Welcome to visit our biochemistry laboratory
The ultimate goal of our research is to develop a novel porous material platform capable of encapsulating enzymeswith high-performance catalysis ability to respond to harsh environments in current industry applications. We are also exploring strategies for synthesizing nanosize and annulated porous materials, e.g. mesoporous silicas (MS) or zeolitic imidazole frameworks (ZIFs) for more versatile applications such as adsorption, sensor design, catalysis, separated membrane or drug and biomolecule delivery. The synthesis method of ZIFs often employed in our laboratory is the so-called “water-based or environmentally friendly system” technique. The water-based technique is a unique polymerization route that allows adjustment of the (a) morphology, (b) size, and (c) organization of the materials. The as-synthesized materials are investigated by means of X-ray powder diffraction, N2 adsorption/desorption, thermal gravimetric analysis (TGA), scanning electron microscopy (SEM) or transmission electron microscopy (TEM) images, and enzyme catalysis analysis. Currently, our research projects cover two specific areas: (1) encapsulation of biomolecules and drugs into microporous materials of ZIFs and (2) annulation and miniaturization of mesoporous silica materials.

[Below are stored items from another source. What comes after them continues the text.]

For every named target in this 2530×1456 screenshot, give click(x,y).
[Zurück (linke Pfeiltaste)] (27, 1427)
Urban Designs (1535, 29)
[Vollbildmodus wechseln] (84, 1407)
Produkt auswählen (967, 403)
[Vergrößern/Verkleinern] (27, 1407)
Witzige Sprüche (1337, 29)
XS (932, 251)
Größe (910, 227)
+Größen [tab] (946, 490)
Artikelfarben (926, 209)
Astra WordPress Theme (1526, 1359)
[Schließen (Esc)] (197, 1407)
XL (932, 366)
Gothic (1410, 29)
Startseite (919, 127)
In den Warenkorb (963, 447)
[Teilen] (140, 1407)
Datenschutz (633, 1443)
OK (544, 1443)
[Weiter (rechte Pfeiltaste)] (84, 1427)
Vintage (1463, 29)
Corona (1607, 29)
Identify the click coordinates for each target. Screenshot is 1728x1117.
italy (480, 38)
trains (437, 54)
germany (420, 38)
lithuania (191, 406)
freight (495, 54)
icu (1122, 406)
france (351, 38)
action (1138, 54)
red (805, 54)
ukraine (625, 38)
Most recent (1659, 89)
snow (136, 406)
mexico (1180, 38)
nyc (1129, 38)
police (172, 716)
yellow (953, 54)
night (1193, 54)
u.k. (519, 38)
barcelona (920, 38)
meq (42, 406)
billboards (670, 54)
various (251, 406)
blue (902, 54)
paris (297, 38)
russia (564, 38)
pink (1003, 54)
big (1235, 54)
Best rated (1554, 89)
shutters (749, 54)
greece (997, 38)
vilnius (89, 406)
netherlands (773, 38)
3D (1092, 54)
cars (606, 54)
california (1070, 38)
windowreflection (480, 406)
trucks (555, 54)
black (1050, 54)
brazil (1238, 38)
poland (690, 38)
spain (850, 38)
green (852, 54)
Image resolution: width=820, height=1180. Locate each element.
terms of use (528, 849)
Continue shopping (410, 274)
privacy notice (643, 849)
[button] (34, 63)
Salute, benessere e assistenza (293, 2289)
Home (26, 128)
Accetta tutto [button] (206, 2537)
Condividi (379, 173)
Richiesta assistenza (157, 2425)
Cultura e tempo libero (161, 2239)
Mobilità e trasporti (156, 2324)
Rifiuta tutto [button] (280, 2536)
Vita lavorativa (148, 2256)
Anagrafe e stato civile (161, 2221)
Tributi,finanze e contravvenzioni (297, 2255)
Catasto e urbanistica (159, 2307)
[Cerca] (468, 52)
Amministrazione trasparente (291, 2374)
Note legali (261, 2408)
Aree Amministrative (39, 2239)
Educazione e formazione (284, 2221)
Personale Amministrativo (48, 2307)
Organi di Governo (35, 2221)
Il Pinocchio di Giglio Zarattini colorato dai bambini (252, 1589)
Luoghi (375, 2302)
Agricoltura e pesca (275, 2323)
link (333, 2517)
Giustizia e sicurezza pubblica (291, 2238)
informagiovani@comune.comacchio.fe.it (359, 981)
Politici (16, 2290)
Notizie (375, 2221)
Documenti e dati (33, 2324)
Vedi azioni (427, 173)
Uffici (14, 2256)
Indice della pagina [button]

(1) Encapsulation of biomolecules and drugs into microporous materials of ZIFs
An important aim in this research is to encapsulate biomolecules, e.g. enzymes, DNA, or RNAi, into nanoscale ZIFs by the use of environmentally friendly synthesis and more efficient methods. Furthermore, this novel platform of ZIFs encapsulating biomolecules or drugs can facilitate enzyme catalysis, drug delivery, drug release, etc. In ZIFs, metal ions such as Zn2+ and Co2+ are linked through the N atoms of the deprotonated imidazolate to form neutral frameworks and provide a tunable crystalline structure and porosity and a high internal surface area. Additionally, the M–Im–M angle is similar to that of the Si–O–Si angle (145o) preferred in zeolites. This fact has led to the synthesis of a large number of ZIFs with zeolite-type tetrahedral topologies. Therefore, ZIFs have recently attracted considerable attention for applications in gas storage, separation of small molecules, heterogeneous catalysis, and drug delivery. However, the use of ZIFs encapsulated with enzymes for catalysis has not been reported yet. By fabricating ZIFs of varying pore sizes, we can control the interactions that take place at the receiving cavity. In general, ZIF-8 and ZIF-90 are employed for in situ encapsulating with enzymes during synthesis of materials by the use of an environmentally friendly system, e.g. water or moderate solvents (Scheme 1). In particular, ZIF-8 is one of the most studied typical ZIF materials. The ZIF-8 framework consists of a Zn source and 2-methylimidazole (Hmim). It has a sodalite (SOD)-type structure and large pores with diameters of 11.6 Å that are accessible through small apertures with diameters of 3.4 Å. In addition to ZIF-8, ZIF-90, with an aldehyde functional group in the 2-position of the imidazole unit, can be transformed into an alcohol group by a one-step synthesis.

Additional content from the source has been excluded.